Using the Item Chooser menu, you can navigate to every item in an application window. To navigate more quickly, type a few letters to filter the list. Then press Return to move the VoiceOver cursor to the selected item.
Customise Your Settings
The VoiceOver Utility allows you to customise Voiceover in hundreds of ways to suit your needs; changing verbosity, voices, navigation options, braille settings and much, much more.
Create Multiple Preferences
Once you have VoiceOver set up the way you like, you can export your preferences as a file. By importing the file into another Mac, you can set up that Mac with the identical VoiceOver preferences. You can even share your preferences with other VoiceOver users.
VoiceOver Portable Preferences
VoiceOver lets you create a Portable Preferences file on a flash drive and take it with you. When you connect the flash drive to another Mac running OS X, VoiceOver instantly recognises the preferences file on the flash drive. Using the file, VoiceOver reconfigures the Mac you’re using to perform exactly like your own Mac. When you shut down, it restores the Mac to its previous condition. Changes you make to VoiceOver while you’re on the road are synced back to your home system when you return and plug in the drive.
Restore Mac OS X Unassisted
Every Mac comes with OS X and VoiceOver installed on its hard drive, but you can also install OS X from scratch, unassisted, using VoiceOver. Since OS X Recovery includes VoiceOver, you can start up your Mac in the Recovery HD and use VoiceOver to reinstall OS X, erase the hard drive and restore from a Time Machine backup.

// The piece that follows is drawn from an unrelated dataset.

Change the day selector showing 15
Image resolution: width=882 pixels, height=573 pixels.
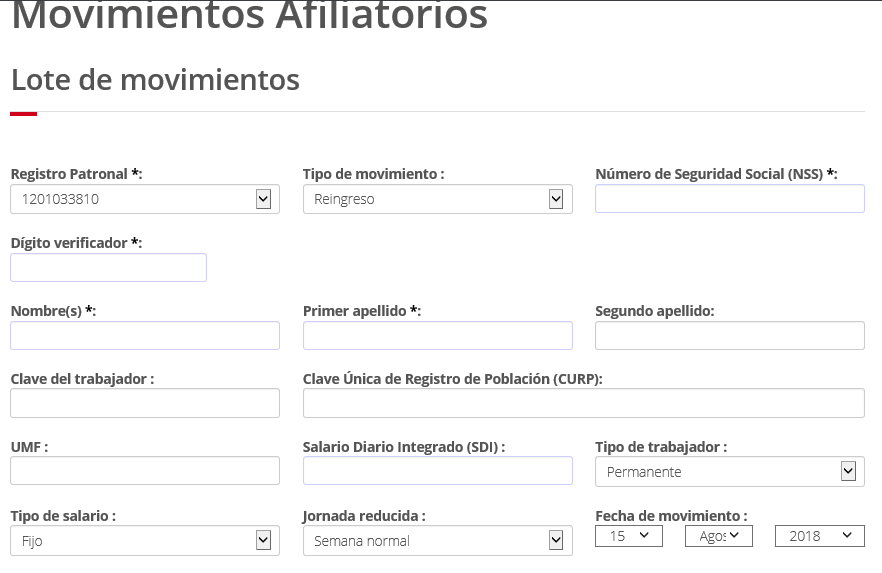pos(629,536)
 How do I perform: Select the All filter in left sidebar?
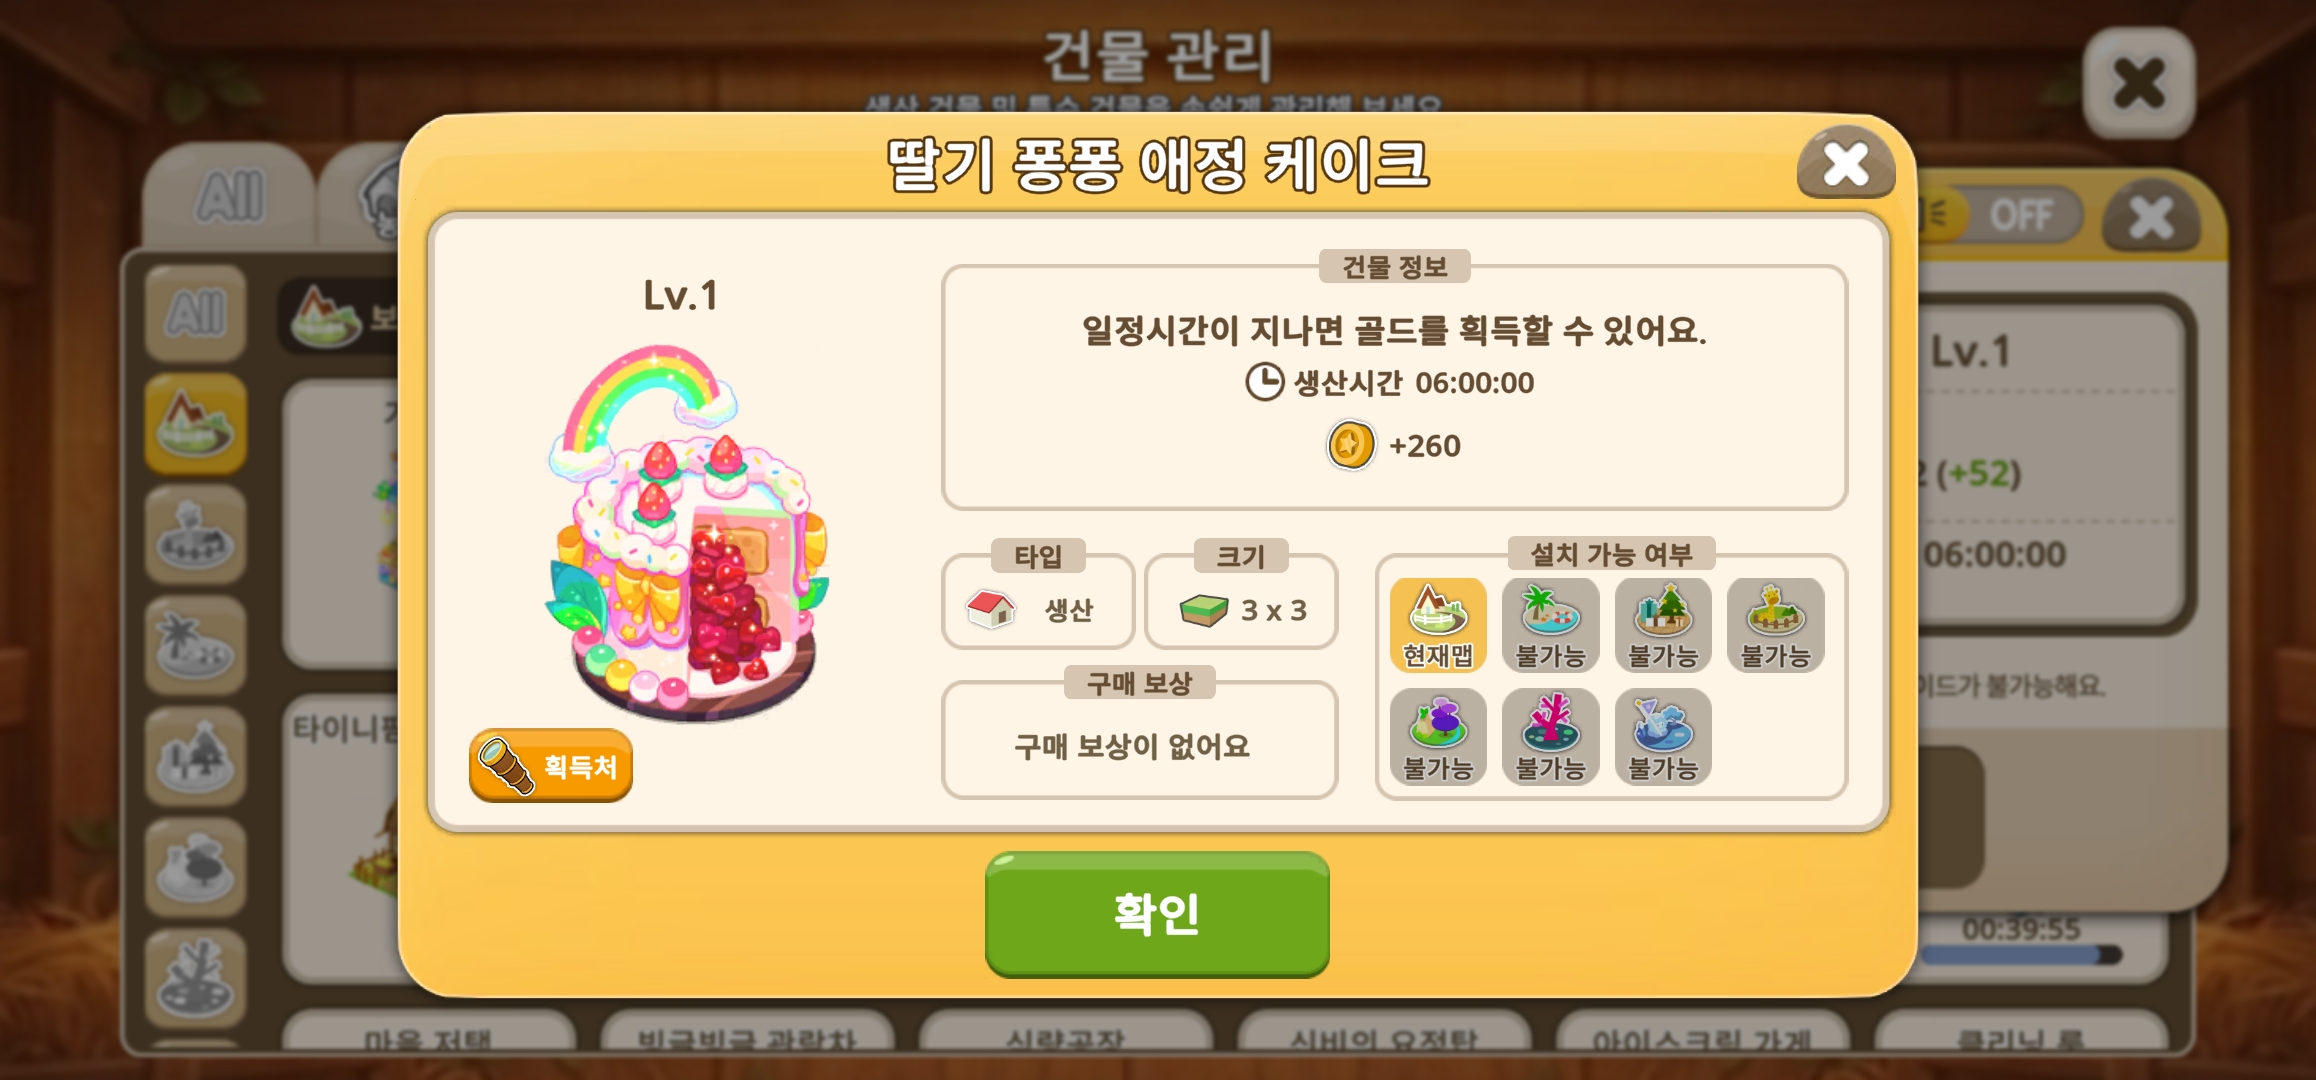(196, 313)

Repair Mac OS X Unassisted
Though it occurs rarely, you may need to perform troubleshooting by starting up your Mac using OS X Recovery. If this ever happens to you, you can start your Mac from OS X Recovery and use VoiceOver unassisted to perform a variety of operations. That includes reformatting and partitioning the hard drive, using Disk First Aid and running a number of other utilities.